Why torch.nn.parallel.DistributedDataParallel runs faster than torch.nn.DataParallel on single machine with multi-gpu?

as mentioned in doc:
" This is the highly recommended way to use DistributedDataParallel , with multiple processes, each of which operates on a single GPU. This is currently the fastest approach to do data parallel training using PyTorch and applies to both single-node(multi-GPU) and multi-node data parallel training. It is proven to be significantly faster than torch.nn.DataParallel for single-node multi-GPU data parallel training."

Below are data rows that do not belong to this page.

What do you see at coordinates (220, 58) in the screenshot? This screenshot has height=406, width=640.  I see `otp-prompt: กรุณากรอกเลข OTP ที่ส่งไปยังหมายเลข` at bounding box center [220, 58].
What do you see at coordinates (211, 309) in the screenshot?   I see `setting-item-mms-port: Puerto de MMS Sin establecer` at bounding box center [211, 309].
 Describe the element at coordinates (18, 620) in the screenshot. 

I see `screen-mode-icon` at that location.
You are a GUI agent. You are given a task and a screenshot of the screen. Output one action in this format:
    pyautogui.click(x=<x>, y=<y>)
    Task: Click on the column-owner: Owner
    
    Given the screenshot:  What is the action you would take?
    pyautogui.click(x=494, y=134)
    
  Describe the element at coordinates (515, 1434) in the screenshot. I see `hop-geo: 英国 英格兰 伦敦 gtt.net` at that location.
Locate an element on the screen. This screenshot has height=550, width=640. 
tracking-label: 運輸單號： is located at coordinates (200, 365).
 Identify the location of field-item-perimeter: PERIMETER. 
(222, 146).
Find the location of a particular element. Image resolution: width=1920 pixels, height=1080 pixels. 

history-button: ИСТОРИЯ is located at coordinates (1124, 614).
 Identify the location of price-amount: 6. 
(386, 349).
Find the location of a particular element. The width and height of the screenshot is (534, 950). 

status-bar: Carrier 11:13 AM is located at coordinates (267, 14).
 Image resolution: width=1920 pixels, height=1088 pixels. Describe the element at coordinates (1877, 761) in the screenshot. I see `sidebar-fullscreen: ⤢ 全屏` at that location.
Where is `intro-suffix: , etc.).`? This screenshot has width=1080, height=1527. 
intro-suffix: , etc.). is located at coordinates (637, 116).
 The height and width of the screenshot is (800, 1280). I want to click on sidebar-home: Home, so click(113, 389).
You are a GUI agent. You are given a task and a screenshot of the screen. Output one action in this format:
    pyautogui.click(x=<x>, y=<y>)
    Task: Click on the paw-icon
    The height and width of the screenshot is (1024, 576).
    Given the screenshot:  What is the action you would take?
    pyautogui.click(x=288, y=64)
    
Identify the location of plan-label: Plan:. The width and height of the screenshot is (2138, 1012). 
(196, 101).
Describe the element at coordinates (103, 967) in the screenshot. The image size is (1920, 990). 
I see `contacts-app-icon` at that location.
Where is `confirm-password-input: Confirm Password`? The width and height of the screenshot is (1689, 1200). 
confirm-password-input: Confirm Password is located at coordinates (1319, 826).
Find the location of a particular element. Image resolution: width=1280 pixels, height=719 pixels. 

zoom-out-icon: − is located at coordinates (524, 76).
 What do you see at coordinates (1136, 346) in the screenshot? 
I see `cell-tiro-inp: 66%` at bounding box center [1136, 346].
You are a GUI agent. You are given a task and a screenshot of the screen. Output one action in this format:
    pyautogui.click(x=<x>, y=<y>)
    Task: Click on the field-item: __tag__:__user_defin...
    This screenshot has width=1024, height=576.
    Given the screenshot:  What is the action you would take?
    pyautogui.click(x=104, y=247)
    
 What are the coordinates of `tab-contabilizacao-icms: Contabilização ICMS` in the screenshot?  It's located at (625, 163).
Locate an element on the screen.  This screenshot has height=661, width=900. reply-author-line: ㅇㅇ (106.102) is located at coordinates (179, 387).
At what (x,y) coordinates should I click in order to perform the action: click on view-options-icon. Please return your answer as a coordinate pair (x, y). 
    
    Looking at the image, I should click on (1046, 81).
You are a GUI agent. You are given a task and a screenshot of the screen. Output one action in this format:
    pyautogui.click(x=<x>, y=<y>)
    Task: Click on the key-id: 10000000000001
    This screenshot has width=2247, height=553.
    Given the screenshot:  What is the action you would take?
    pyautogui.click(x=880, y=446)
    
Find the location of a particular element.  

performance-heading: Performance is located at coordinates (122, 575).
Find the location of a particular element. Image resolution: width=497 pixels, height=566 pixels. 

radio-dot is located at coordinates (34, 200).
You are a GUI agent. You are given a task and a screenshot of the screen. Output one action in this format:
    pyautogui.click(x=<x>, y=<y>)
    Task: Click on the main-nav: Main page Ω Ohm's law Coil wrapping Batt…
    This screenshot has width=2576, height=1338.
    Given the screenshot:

In the single-machine synchronous case, torch.distributed or the torch.nn.parallel.DistributedDataParallel() wrapper may still have advantages over other approaches to data-parallelism, including torch.nn.DataParallel() :

  • Each process maintains its own optimizer and performs a complete optimization step with each iteration. While this may appear redundant, since the gradients have already been gathered together and averaged across processes and are thus the same for every process, this means that no parameter broadcast step is needed, reducing time spent transferring tensors between nodes.
  • Each process contains an independent Python interpreter, eliminating the extra interpreter overhead and “GIL-thrashing” that comes from driving several execution threads, model replicas, or GPUs from a single Python process. This is especially important for models that make heavy use of the Python runtime, including models with recurrent layers or many small components.

Here is my understanding.
DistributedDataParallel generete one process on every gpu. During every batch, every process will work on batch_size/k samples (k is number of gpu), and they won’t be gathered until all batches are trained.
Is it right?
And correspondingly, how torch.nn.DataParallel works different?